Then one day her father-in-law entered the den in search of some newspaper that had run a less than favorable article about the family business, his gaze roving bookshelves and side tables until it happened upon Gretchen’s breast in the baby’s mouth. Her reflexes were mired in sleeplessness, and so his horror was much more quickly on display than hers. He departed the room red-faced and had a brisk discussion with his son. After that, Gretchen nursed in her bedroom, which is to say she spent most of her time there. The family bought her a small TV.
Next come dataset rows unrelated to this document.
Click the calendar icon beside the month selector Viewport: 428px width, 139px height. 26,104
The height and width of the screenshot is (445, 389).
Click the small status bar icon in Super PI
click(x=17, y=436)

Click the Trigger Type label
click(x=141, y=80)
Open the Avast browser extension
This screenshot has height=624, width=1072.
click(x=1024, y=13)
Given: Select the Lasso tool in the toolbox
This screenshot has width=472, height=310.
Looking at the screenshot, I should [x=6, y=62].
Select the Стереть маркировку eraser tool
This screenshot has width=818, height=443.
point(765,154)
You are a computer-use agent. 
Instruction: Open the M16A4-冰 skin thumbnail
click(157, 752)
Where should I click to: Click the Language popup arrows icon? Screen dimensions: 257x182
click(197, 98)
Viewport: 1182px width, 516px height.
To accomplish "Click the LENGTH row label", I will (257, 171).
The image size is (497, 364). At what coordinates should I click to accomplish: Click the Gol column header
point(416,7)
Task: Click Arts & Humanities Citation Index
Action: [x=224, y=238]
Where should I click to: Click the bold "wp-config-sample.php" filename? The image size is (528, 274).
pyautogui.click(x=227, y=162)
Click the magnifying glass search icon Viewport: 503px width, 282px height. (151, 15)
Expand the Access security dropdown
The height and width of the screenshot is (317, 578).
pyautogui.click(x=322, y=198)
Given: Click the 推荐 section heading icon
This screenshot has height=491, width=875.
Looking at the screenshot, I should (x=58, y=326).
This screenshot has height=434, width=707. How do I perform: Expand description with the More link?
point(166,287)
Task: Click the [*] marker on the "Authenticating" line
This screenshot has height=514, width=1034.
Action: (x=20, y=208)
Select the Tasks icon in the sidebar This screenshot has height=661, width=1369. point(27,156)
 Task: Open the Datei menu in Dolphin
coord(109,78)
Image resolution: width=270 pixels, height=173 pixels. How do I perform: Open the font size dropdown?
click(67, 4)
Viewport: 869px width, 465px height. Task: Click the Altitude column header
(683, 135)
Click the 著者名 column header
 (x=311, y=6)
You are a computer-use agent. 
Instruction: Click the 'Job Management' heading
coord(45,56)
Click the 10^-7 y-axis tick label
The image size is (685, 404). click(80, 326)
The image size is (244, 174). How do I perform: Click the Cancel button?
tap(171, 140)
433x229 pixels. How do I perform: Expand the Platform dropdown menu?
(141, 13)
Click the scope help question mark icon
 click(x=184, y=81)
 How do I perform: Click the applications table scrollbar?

Nights were the most to be dreaded. Jack slept so little that she could not keep him in the room with Trey. His annoyance, though he tried gamely to hide it, doubled her suffering. And the suffering was already great: the baby’s cries formed hooks digging into the parts of her brain beneath what she thought of as herself. What the hooks attached to could not be moved without disturbing everything on top. And so in the fourth week (she counted weeks desperately, even as they blurred or clumped or receded from her grasp), Trey moved to another bedroom. One of them should get some rest, and it could only be the one who was not the food source. Besides, they reasoned with what little power of reason remained, a rested Trey was a Trey who could help with the baby during the day.
Not that he really could. Trey had good intentions, but when it came to baby-related chores he had to be instructed in such detail that it was usually easier to save her words and do it herself. At least now she could watch her TV at night too.
Probably the constant TV heightened the surreality of her confinement, but she refused to turn it off, instead believing that its voices kept her in the human world. Because of the television, she still knew current events, saw women in clean cashmere turtlenecks, was connected to what made people laugh. But weren’t most of the laughs mechanized now? Close enough, she told herself, as she watched a sitcom father react negatively to the puppy his children had brought home. The man gnashed his teeth and pulled at his hair, which grew only at the sides of his large eggy head. The dog licked his face. The audience howled. Laugh, Gretchen told herself. This is funny.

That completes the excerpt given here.